Reform proposals mean health credits are no longer a sure thing, analysts say.

SAN FRANCISCO -- Never again can an investor put tax-exempt health care securities "under the pillow and not have to worry," a hospital analyst told the California Society of Municipal Analysts last Friday. Historically, the hospital industry has been "the best-performing" municipal sector, said Glenn Wagner, a vice president with Morgan Stanley & Co.

"I can't make that statement any longer," Wagner told 80 analysts attending a day-long conference on health care at San Francisco's World Trade Center. With the exception of "a handful" of tax-exempt issuers, "this is not a sector you can buy and hold any longer," he said. "Life on the credit side has changed dramatically."

Wagner was one of several speakers who discussed possible changes in the hospital industry sparked by President Clinton's health care reform plan.

Clinton's comprehensive proposal has prompted a national debate over universal access to health care services for all Americans.

Enactment of health care reform legislation should not provoke "any massive downgrades of health care credits in the marketplace," said Joan Pickett, a director of municipal finance at Standard & Poor's Corp.

The rating agency believes that no matter what version of health care reform is approved, revenues that now go into the health care delivery system will decline, Pickett said.

"It is clear that [under reform], revenues will be squeezed from the system," Pickett said. "That will result in reduced margins and profitability in a number of health care institutions."

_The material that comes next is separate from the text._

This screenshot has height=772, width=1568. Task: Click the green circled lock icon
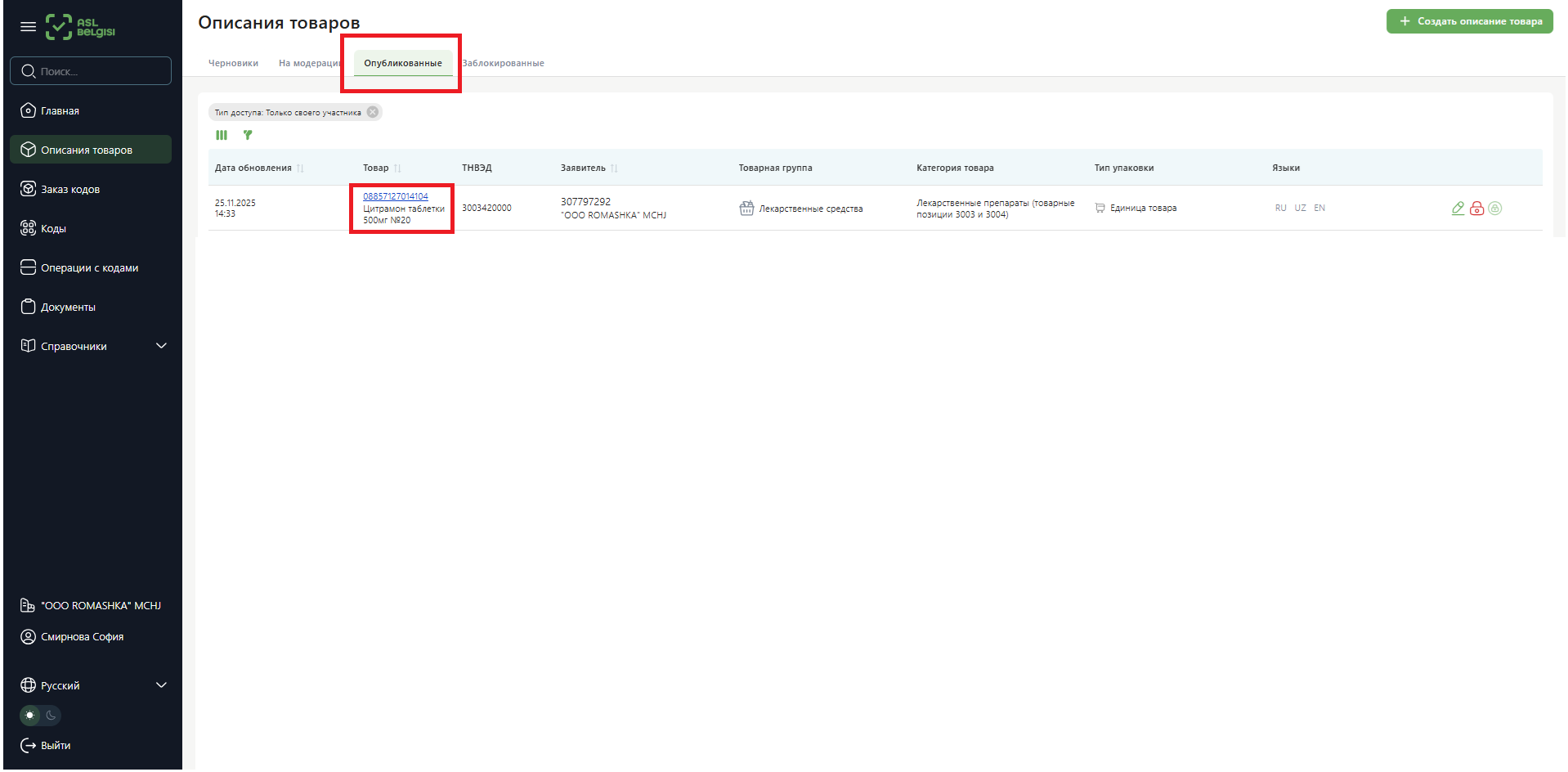coord(1495,209)
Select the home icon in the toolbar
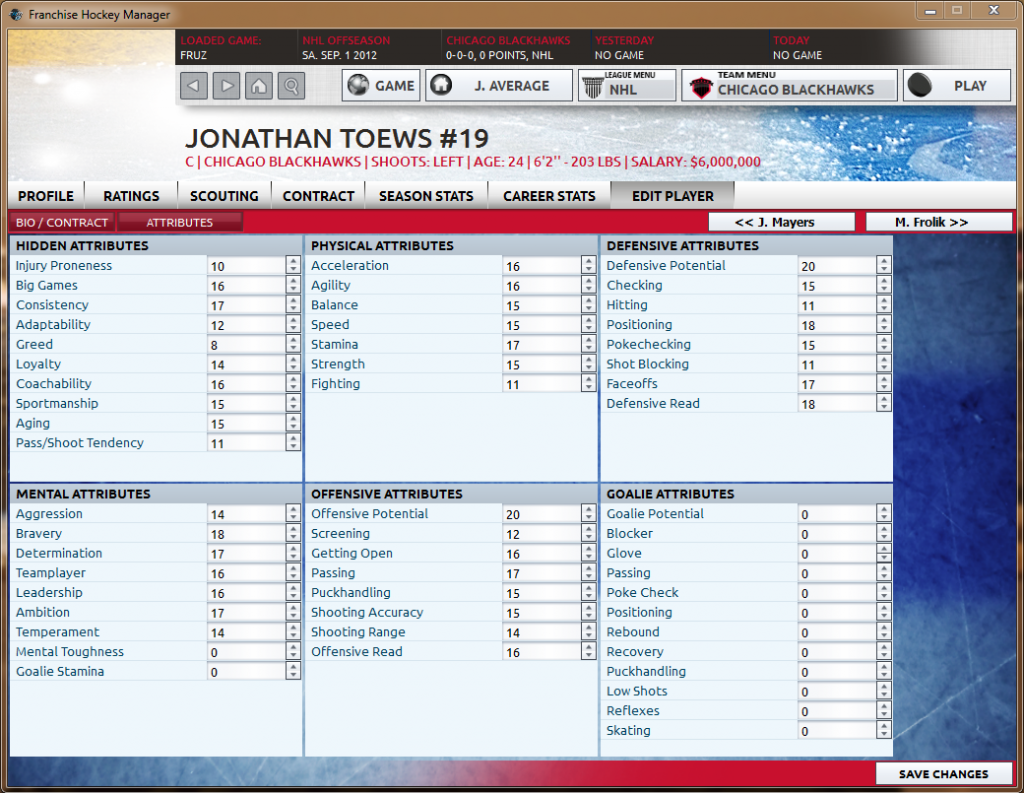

But Pickett said declining revenues would not necessarily result in "reduced credit quality" for health care issues. "We anticipate that stronger institutions will take advantage of their market strengths, cost structures, and relationships with physicians, and become even stronger despite pressures on the financial side," she said.

Pickett said states will "pursue their own solutions irrespective of what happens in Washington. Legislative reform [at the federal level] in some regards is not as meaningful as what is already occurring in the marketplace."

"Every state but two in the last year has had some form of legislative initiative for health care reform under consideration," she said. "That goes to show you that everyone has hopped on the bandwagon."

Dennis M. Farrell, a vice president and assistant director with Moody's investors Service, said health care reform can be characterized as a "health care revolution."

Farrell said the health care debate "should be very interesting [during] the next couple of years. One thing I can guarantee -- the President's plan, as we know it, will not be adopted" because there are at least four other competing plans.

Morgan Stanley's Wagner said, "the market increasingly is becoming wary and more pessimistic [concerning] what's going on in the health care industry."

Health care "in the not-too-distant-future" will be "a volatile sector" and "more predatory," Wagner said.

Whether a hospital is for-profit or not-for-profit, "we are going to see more physician integration, strategic alliances, and hospital consolidations," he said.

Wagner called on investment bankers to re-examine "some of the age-old values [in hospital analysis] versus the new reality." Hospitals today "are cost centers, not revenue producers," and that change must be explained to investors. "We as investment bankers need to improve disclosure," he said.

Various health care proposals being talked about are "serving as a catalyst, certainly, but there's a lot going on each day" in regional markets, Wagner said. "Market forces really are shaping changes" in health care.

He said chances "are greater than fifty-fifty" that. the nation will "see substantial [health care] reform by next August" because "all the House and half the Senate" are facing re-election in November 1994.

"Frankly, the Democrats can't go back home next fall without having passed something," Wagner said. Assuming that the "Clinton health plan or some variation of managed competition does go through, insuring the uninsured has dramatic economic implications for various regions of the country."

Wagner said there is a high uninsured population in the West and the South. "Those regions are going to get dramatic support from the federal government," he said.

In contrast, the Northeast and Midwest have "high income, low uninsured" rates, which will result in "very little" federal support, Wagner said.

"If anything, businesses will get hurt" in the Northeast and Midwest by adoption of health care reform, he said.

In other business at its fall meeting, the California Society of Municipal Analysts elected officers for 1994. Chairman is Steve Zimmermann of Standard & Poor's, vice chairman is Rafael Costa of the Franklin Group of Funds, and secretary-treasurer is Steve Permut of the Benham Group.